Is Incident Management a Value Stream?

In this, the first of a series of blog posts from the Value Stream Management Consortium, our experts weigh in on, “Is THIS a value stream?” First up, we’re looking at Incident Management.

Is Incident Management a Value Stream?

Helen Beal, Chair of the Value Stream Management Consortium and Co-Author of the Value Stream Management Foundation Course & Certification:

I say no, Incident Management is not a value stream. It does not deliver value to a customer, nor is it a step or process in the end-to-end lifecycle of creating value for a customer. I’m not saying it’s not important, but the role of Incident Management in VSM is to reduce or eliminate the unplanned work that results in friction, interruptions, and delays to flow in the value stream when something goes wrong. Incident Management is a supporting process to the core value stream.

VSM cares about Incident Management because incidents interrupt flow. It seeks to increase the Mean Time Between Incidents (MTBI) and reduce the Mean Time to Discover and Recover (MTTD/MTTR).

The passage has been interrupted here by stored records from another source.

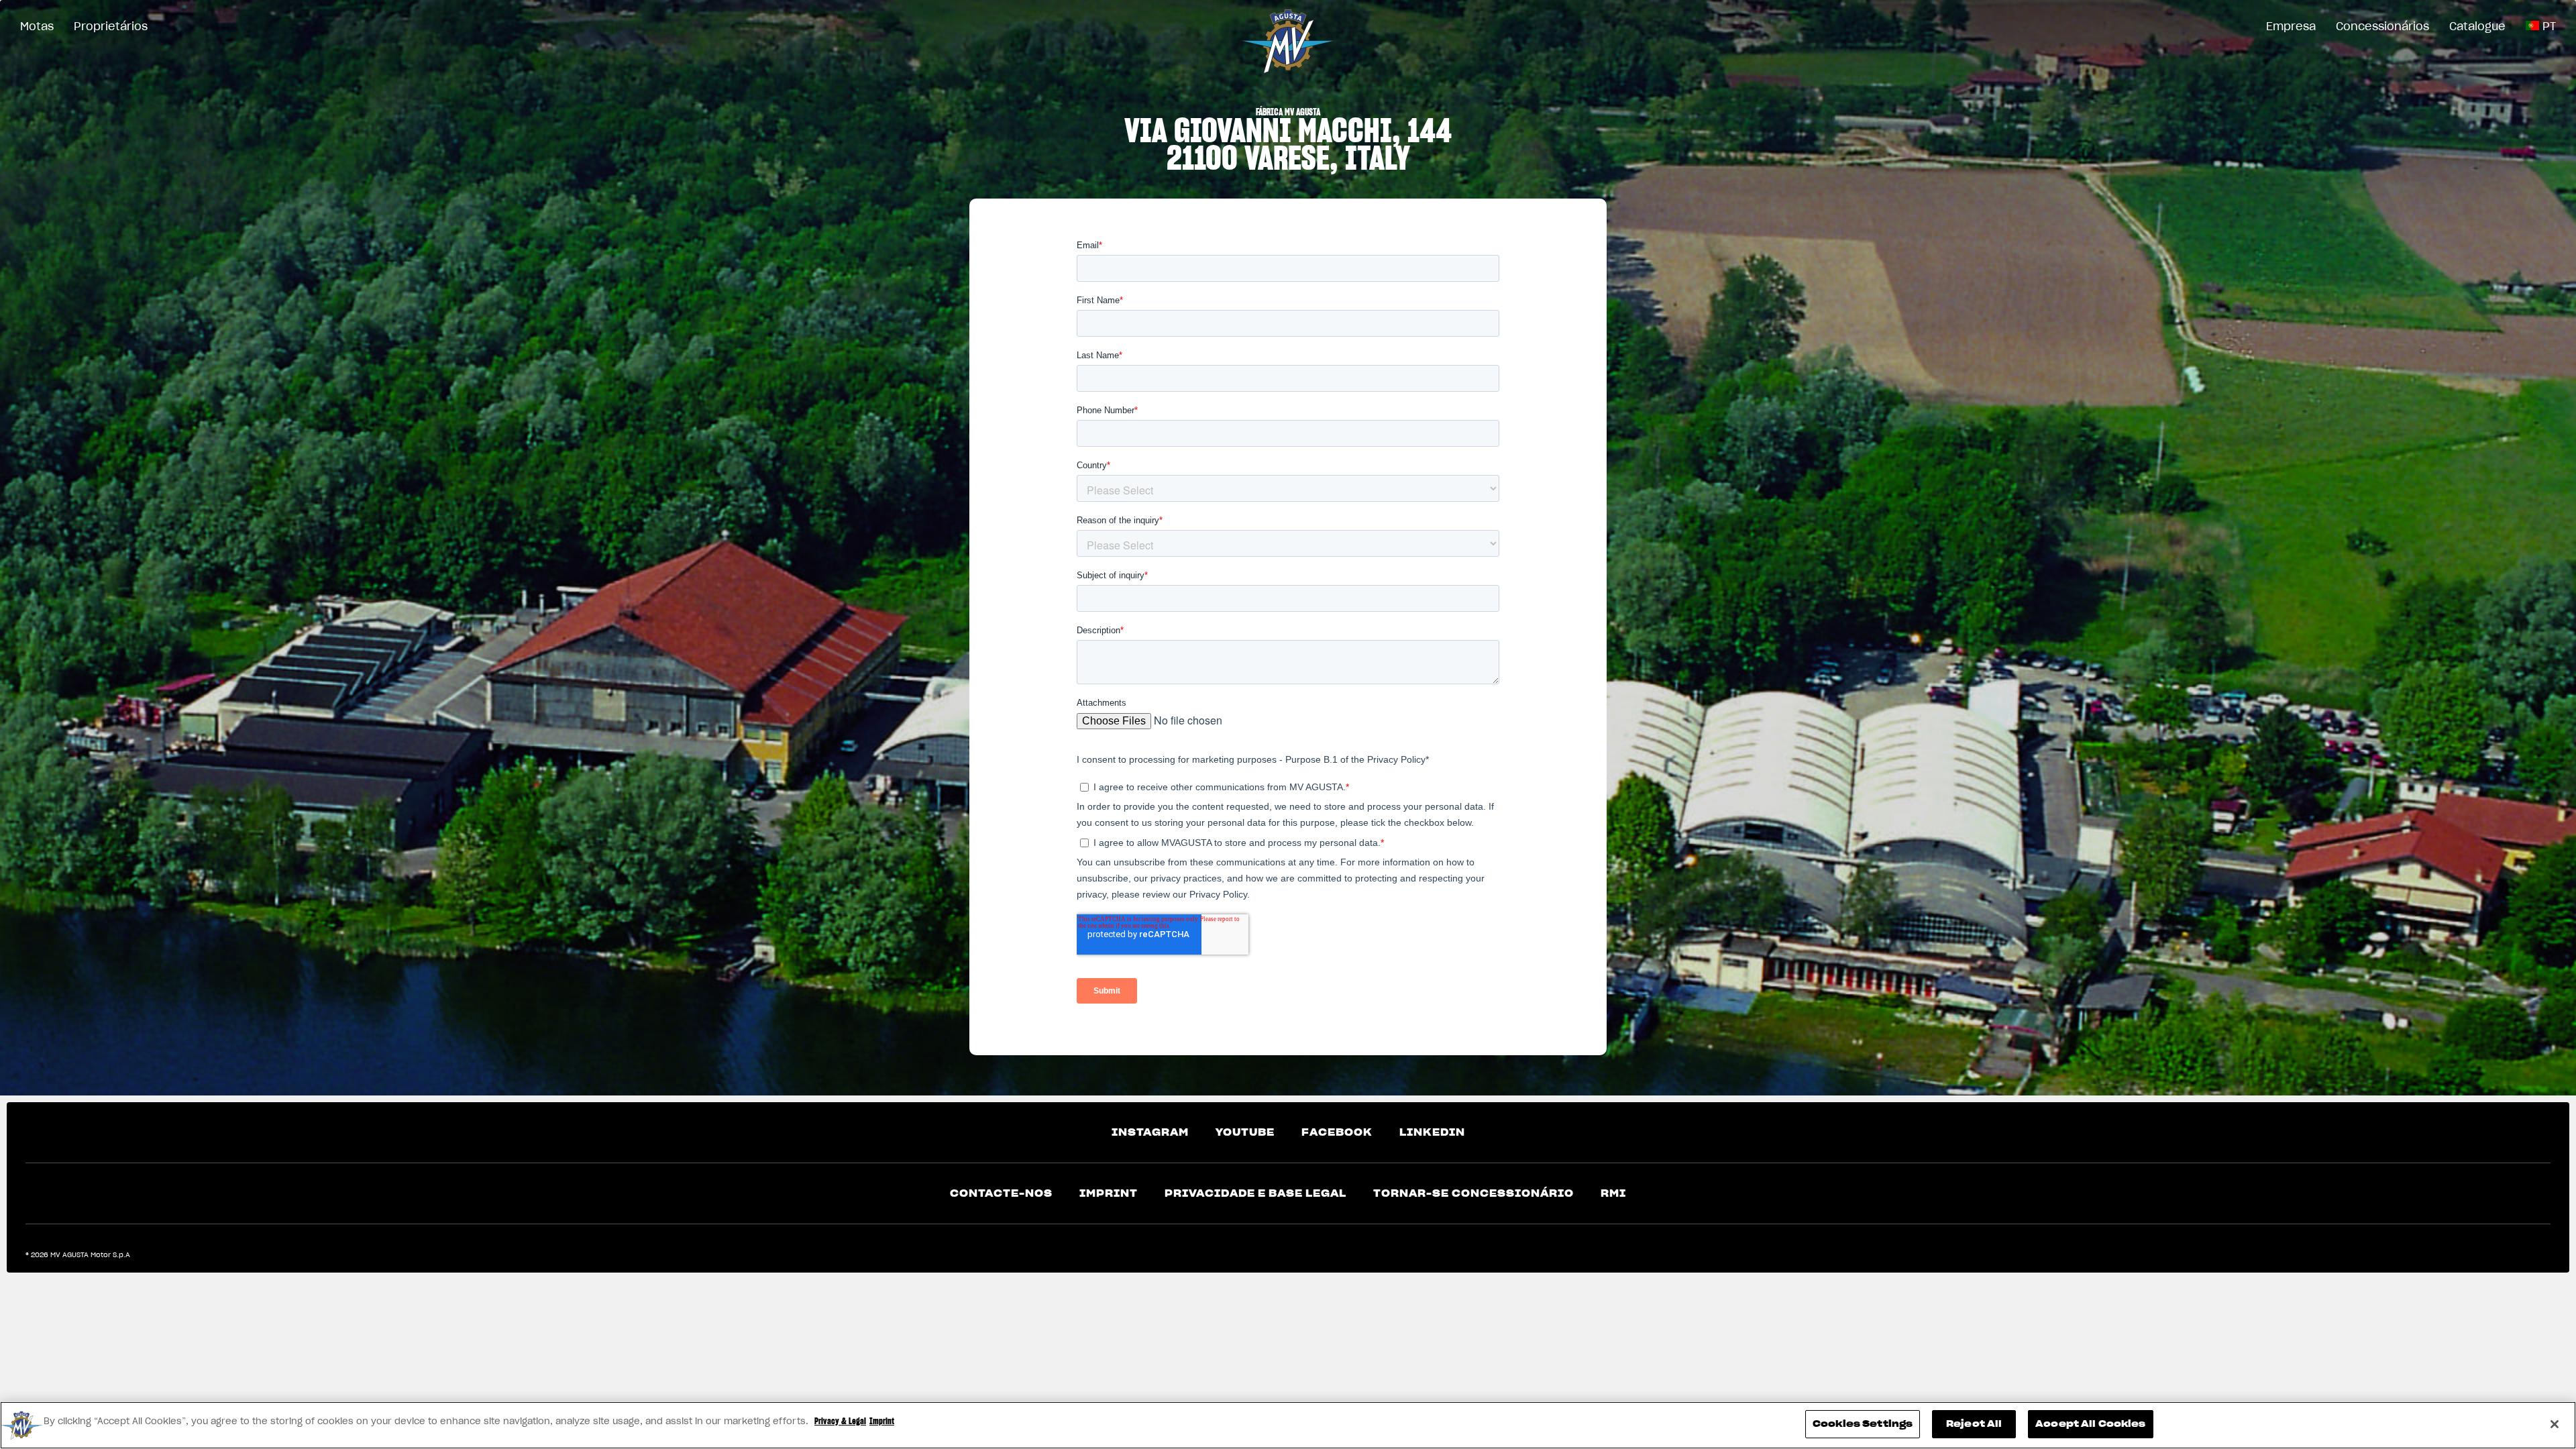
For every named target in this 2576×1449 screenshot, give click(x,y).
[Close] (2554, 1424)
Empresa (2291, 26)
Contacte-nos (1001, 1193)
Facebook (1337, 1132)
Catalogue (2477, 26)
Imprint (1108, 1193)
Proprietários (111, 26)
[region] (1288, 1425)
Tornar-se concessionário (1473, 1193)
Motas (37, 26)
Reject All (1974, 1424)
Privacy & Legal (840, 1421)
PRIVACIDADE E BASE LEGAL (1255, 1193)
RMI (1613, 1193)
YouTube (1245, 1132)
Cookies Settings (1863, 1424)
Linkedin (1432, 1132)
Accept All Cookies (2090, 1424)
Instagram (1150, 1132)
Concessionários (2382, 26)
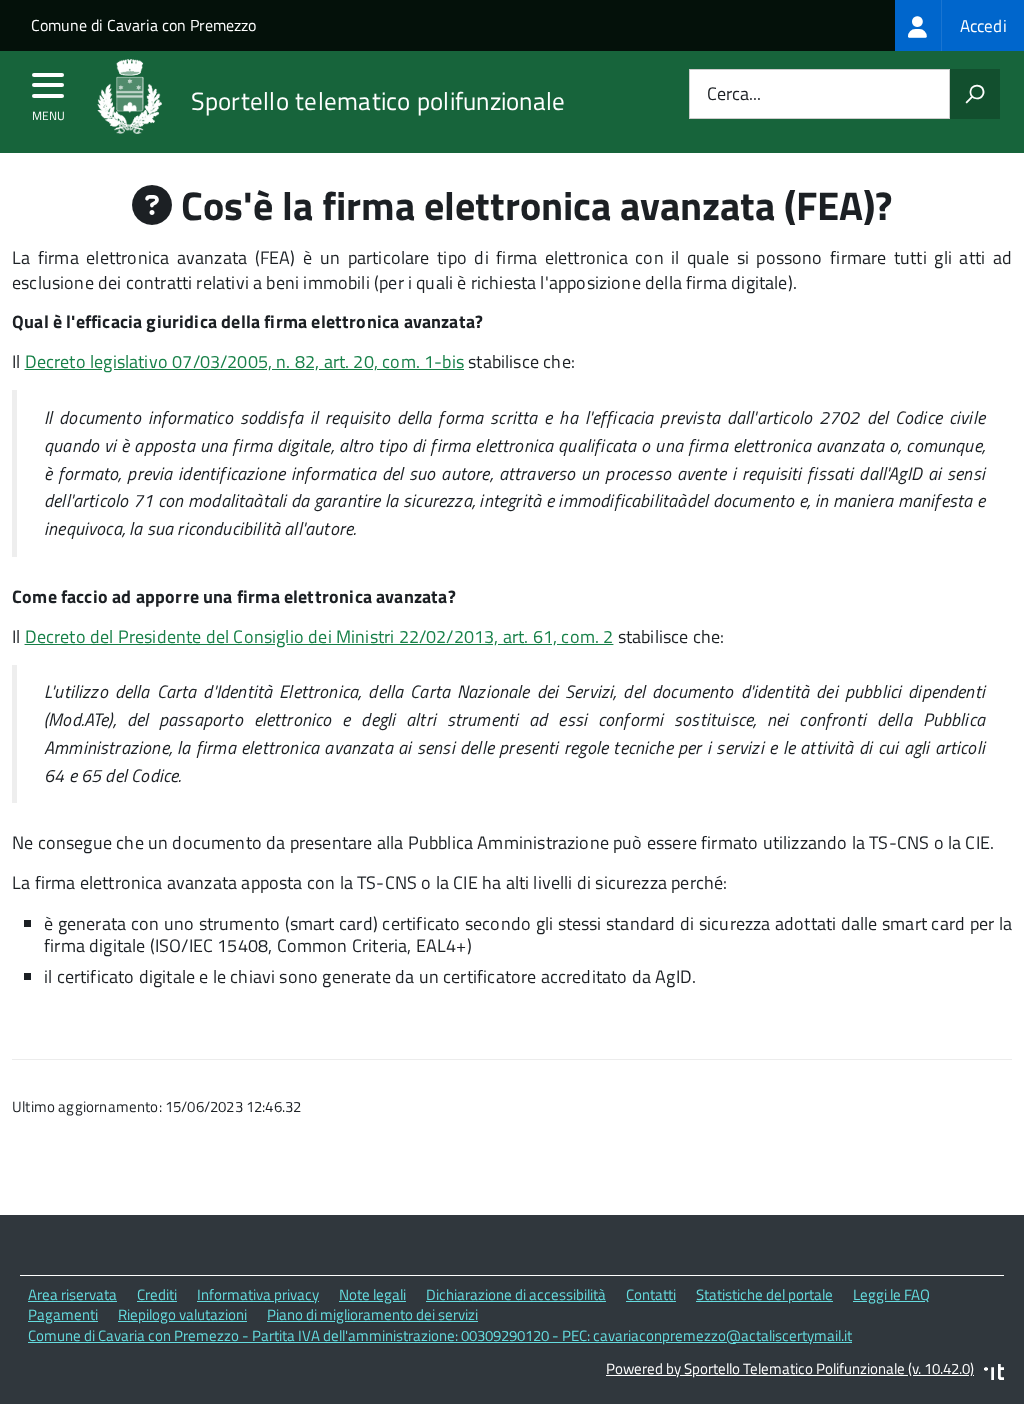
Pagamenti (63, 1314)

If DevOps is a toolkit of interventions that support VSM, here are some experiments to support VSM’s goal of optimizing flow in the face of problems and incidents:

Pay down technical debt to increase stability and measure this in the work types in the value stream
Practice Chaos Engineering to improve antifragility
Use automation, CICD pipelines, DevOps toolchains, and the ‘shift left’ concept to reduce incidents in production
Implement observability and AIOps to reduce MTTD and MTTR and identify improvement candidates
Use intelligent swarming and other techniques to promote team autonomy and “we build it, we own it”

Patrice Corbard, Founder of SD ReFocus and Influencer Member of the Value Stream Management Consortium:

As defined by ITIL, Incident Management is a process or a service management practice that aims to manage the lifecycle of all incidents (unplanned interruptions or reductions in quality of IT services).

On the other hand, Incident Resolution can be viewed as a value stream (or a value streamlet) with :

A clear trigger event: incidents or system outages
A clear value delivered: incidents resolved
Its own flows of work, material, and information
Performance metrics: MTTD and MTTR (one of the four key metrics of Accelerate)

A “Software Delivery Value Stream” can be mapped as a sequence of steps from Customer Requests to Delivery of a software product or service. We can also visualize the extended value stream with pre-request and post-delivery works.

Usually, we associate the “software delivery value stream” with its main objective of delivering new features.

But, this is only one of the several types of customer requests and types of work that the value stream has to manage. Feature requests are only the tip of the iceberg!

Fixing bugs, resolving incidents, anticipating and fixing vulnerabilities, responding to support requests, reducing technical debt, etc. are works that, when accomplished, bring value to users and whose flows are different from features.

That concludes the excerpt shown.